Illustrative view of how consent, roles, and audit artefacts span a co-lending journey.
Journey stage Typical activities Primary data fiduciary Other key parties Consent / notice focus Audit artefacts to retain
Lead generation and marketing Ads, referrals, marketplaces, and aggregator platforms capture leads and initial interest; basic identity and contact data collected. Typically the bank or NBFC whose product is being promoted, if it determines purposes and means of processing the lead. Fintech LSPs, DSAs, marketplaces, and ad networks that facilitate the lead flow. Consent for contacting the customer, using data for pre-qualification, and sharing with specifically named lenders rather than vague “partners”. Screenshots of lead forms, consent text and version, timestamped logs, campaign identifiers, and referrer details.
Pre-qualification and eligibility checks Soft checks, basic KYC, and rule-based eligibility assessments; sometimes with light-weight bureau or account-access data pulls. Usually the NBFC if it is performing the first level of underwriting and owns the LOS for early stages, subject to contract and disclosures. Lead-source fintech, bank partner (if already identified), KYC providers, bureau gateways, account aggregators if used. Consent and notice for KYC and eligibility checks, including any bureau or bank-statement access and the identity of the entities accessing that data. KYC consent logs, bureau pull logs, AA consent handles where applicable, with journey IDs linking back to the original lead.
Underwriting and risk assessment in co-lending Full-file underwriting including bureau, bank statements, device data, employment data, and internal/external scores; allocation of loan shares between NBFC and bank.
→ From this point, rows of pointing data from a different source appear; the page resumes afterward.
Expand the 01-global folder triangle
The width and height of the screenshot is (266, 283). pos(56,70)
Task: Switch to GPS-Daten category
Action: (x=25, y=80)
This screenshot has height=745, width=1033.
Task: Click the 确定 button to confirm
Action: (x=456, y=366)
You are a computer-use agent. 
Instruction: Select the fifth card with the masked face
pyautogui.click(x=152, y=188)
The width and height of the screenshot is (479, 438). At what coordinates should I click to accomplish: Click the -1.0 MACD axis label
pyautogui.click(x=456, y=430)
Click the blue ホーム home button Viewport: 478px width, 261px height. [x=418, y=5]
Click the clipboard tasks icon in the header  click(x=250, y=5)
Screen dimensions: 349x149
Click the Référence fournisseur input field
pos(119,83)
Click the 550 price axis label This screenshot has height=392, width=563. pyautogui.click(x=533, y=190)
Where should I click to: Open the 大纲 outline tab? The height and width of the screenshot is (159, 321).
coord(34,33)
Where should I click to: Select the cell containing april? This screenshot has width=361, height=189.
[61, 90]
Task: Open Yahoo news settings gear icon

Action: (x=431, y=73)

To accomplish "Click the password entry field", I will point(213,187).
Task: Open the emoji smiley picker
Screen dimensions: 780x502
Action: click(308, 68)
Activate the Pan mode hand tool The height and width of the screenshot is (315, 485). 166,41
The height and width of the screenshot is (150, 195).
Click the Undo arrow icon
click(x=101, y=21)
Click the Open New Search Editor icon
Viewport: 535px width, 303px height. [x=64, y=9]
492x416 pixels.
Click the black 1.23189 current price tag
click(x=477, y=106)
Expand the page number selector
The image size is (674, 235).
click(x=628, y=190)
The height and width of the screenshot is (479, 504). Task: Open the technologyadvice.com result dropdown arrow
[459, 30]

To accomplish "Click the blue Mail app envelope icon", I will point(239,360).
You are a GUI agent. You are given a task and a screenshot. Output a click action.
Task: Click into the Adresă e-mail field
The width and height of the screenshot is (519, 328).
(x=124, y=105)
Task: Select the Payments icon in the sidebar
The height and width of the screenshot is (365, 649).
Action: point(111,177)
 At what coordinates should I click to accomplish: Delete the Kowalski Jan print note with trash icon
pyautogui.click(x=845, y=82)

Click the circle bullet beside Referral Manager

Both NBFC and bank are typically data fiduciaries for core underwriting uses, since both determine how borrower data is used for joint lending decisions under the co-lending arrangement. Bureau providers, analytics vendors, fraud engines, account aggregators, and other LSPs involved in underwriting. Clear consent and disclosures for sharing data between NBFC and bank, and for using that data for joint underwriting and portfolio monitoring, consistent with co-lending directions requiring both REs to retain a meaningful share of each loan and responsibilities to the borrower.[5] Underwriting rules, scorecards and logs, system notes, and a traceable link from each data pull to the consent under which it was performed.
Sanction, documentation, and agreement acceptance Issuing sanction letters, presenting the Key Fact Statement, executing digital or wet-signed agreements, and capturing acceptance or signatures. The entity that is customer-facing for the loan (often NBFC or bank, depending on the model) and issues the KFS and loan agreement is typically the primary fiduciary for this stage, alongside the co-lender. Digital document providers, eSign platforms, LSPs supporting KFS display and communication, contact-centre partners explaining terms. Explicit consent to the final loan terms, co-lending structure, sharing of data between lenders, and any optional products (insurance, cross-sell). Executed agreements, KFS versions, timestamps and channel data for acceptance, and call recordings or chat logs where terms were explained.
Disbursal and onboarding to servicing systems Fund disbursal from the NBFC and bank, creation of loan accounts, onboarding to servicing and customer service channels, and first communications to the borrower. Each regulated entity funding the loan acts as a data fiduciary for its share of servicing and reporting obligations, as set out in the co-lending agreement and regulatory directions. Payment gateways, disbursal banks, servicing system providers, notification gateways (SMS, email, app push), and customer support platforms. Disclosures on how contact details and transaction data will be used for servicing, collections, regulatory reporting, and service communications, and how to opt out of non-essential marketing. Disbursal logs, system-of-record entries, notifications sent, bounce reports, and preference settings for marketing or informational messages.
Servicing, collections, and analytics Routine servicing, collections outreach, restructuring, and portfolio analytics; potential use of third-party collectors, dialers, and communication platforms. Both co-lenders continue as data fiduciaries for servicing and collections uses aligned with the original contract and regulatory expectations. Collection agencies, call-centre vendors, messaging platforms, credit bureaus, and analytics vendors supporting portfolio analysis and risk modelling. Notices and consents covering use of data for collections, bureau reporting, and analytics, and clear separation between required servicing communications and optional marketing or cross-sell contact. Dialer logs, call recordings, message templates and versions, bureau reporting files, and data-sharing logs with third-party collectors and analytics providers.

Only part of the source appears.